Wow, three articles today.
Thought I would provide some clarification on file sizes. They are important, absolutely. Not everyone has a server properly configured to support gzip. A minified file would need all that wire to transmit without compression.
Gzip is a super-compression technology available on many servers. Many servers provide that just to reduce their overall bandwidth needed to serve pages. The theoretical possible compression is 1048x. On most servers the typical compression ratio is around 1-to-7 with some types of files reaching 1-to-10 or slightly higher.
I ran some tests on the CSS Framework I am nearly finished. In raw mode, my CSS Framework comes in at 57Kb and minified is 46Kb. When it is gzip'd, it is about 8Kb (7,962 bytes).
I've complained about the file sizes of Bulma CSS Framework for some time now. To be fair to Bulma, I ran tests on their minified versions of both 0.9.4 and 1.0.0 and then gzip'd.
Bulma CSS v0.9.4 raw is 245.5Kb and 207.3Kb minified. V0.9.4 gzip'd is 27Kb.
Bulma CSS v1.0.0 raw is 729.8Kb and 647.5Kb minified. V1.0.0 gzip'd is 64.6Kb.

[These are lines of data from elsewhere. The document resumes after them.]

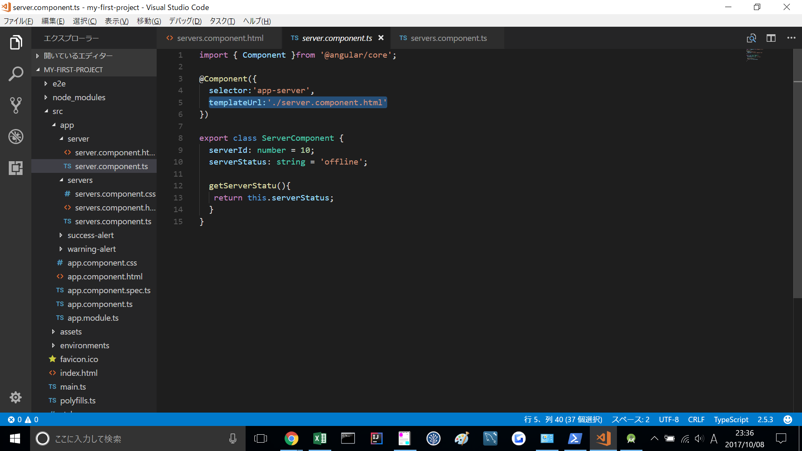This screenshot has height=451, width=802.
Task: Switch to servers.component.html tab
Action: 220,38
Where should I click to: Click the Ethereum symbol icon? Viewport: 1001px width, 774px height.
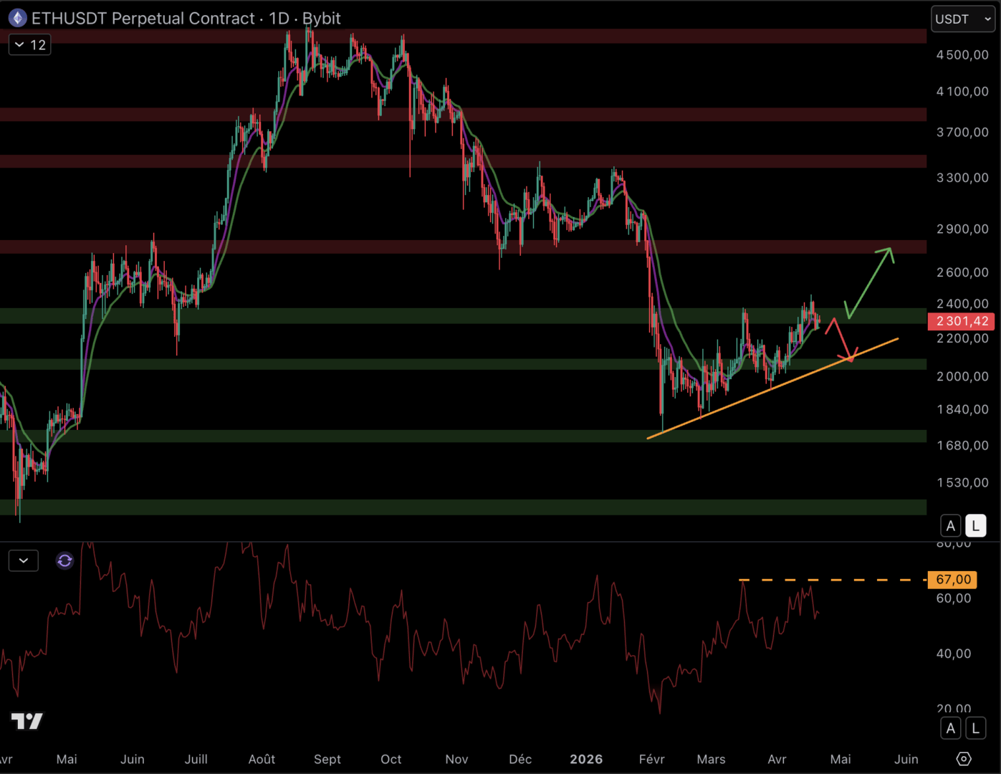pyautogui.click(x=17, y=18)
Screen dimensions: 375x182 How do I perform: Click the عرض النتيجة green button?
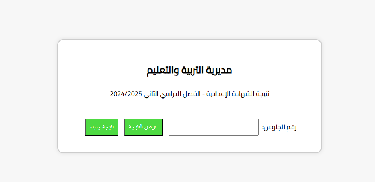tap(144, 127)
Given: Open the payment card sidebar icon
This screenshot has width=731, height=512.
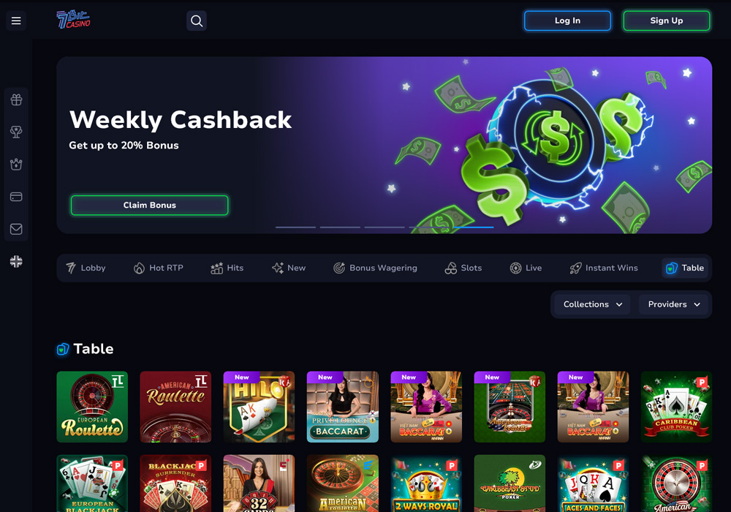Looking at the screenshot, I should tap(16, 197).
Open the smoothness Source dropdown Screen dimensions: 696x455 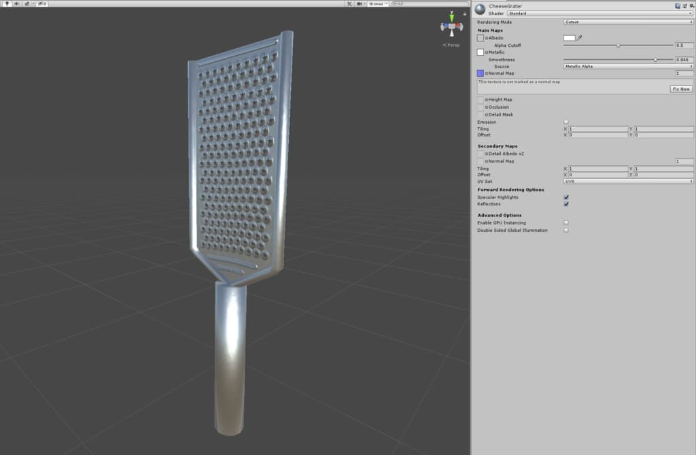point(628,67)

That is a significant compression (for all of these files) if gzip is enabled on the server. According to W3Techs, 51.1% of websites use gzip. That means that almost half of websites will serve up whatever CSS you provide. That will be minified if you provide that version, raw if you don't.
These CSS files and web fonts are before the page gets served. Add a few photos or graphics and your page could easily bloat beyond safe or reasonable sizes to aid in SEO. Yes, that's right. Large file sizes will impact your SEO.
According to the Search Engine Journal, the ideal page size in total is 33Kb. Beyond this and you end up with slower loading times, lost visitors, and decreased revenues. It's clear that your supporting files (CSS, fonts, etc) need to be optimized. You want the smallest possible file sizes.
EDIT: I have a hard time believing the research that shows 33Kb as the ideal page size. I suspect that is the final end product – fully loaded with CSS, web fonts, javascript, all HTML, images, photos. If we reverse the gzip compression ratios (estimating 1-to-10), I would suspect that a minified final page at 330Kb max to be more like it. By the way ... that suggests that minifying HTML would be important too – kind of defeats the purpose of using an HTML beautifier.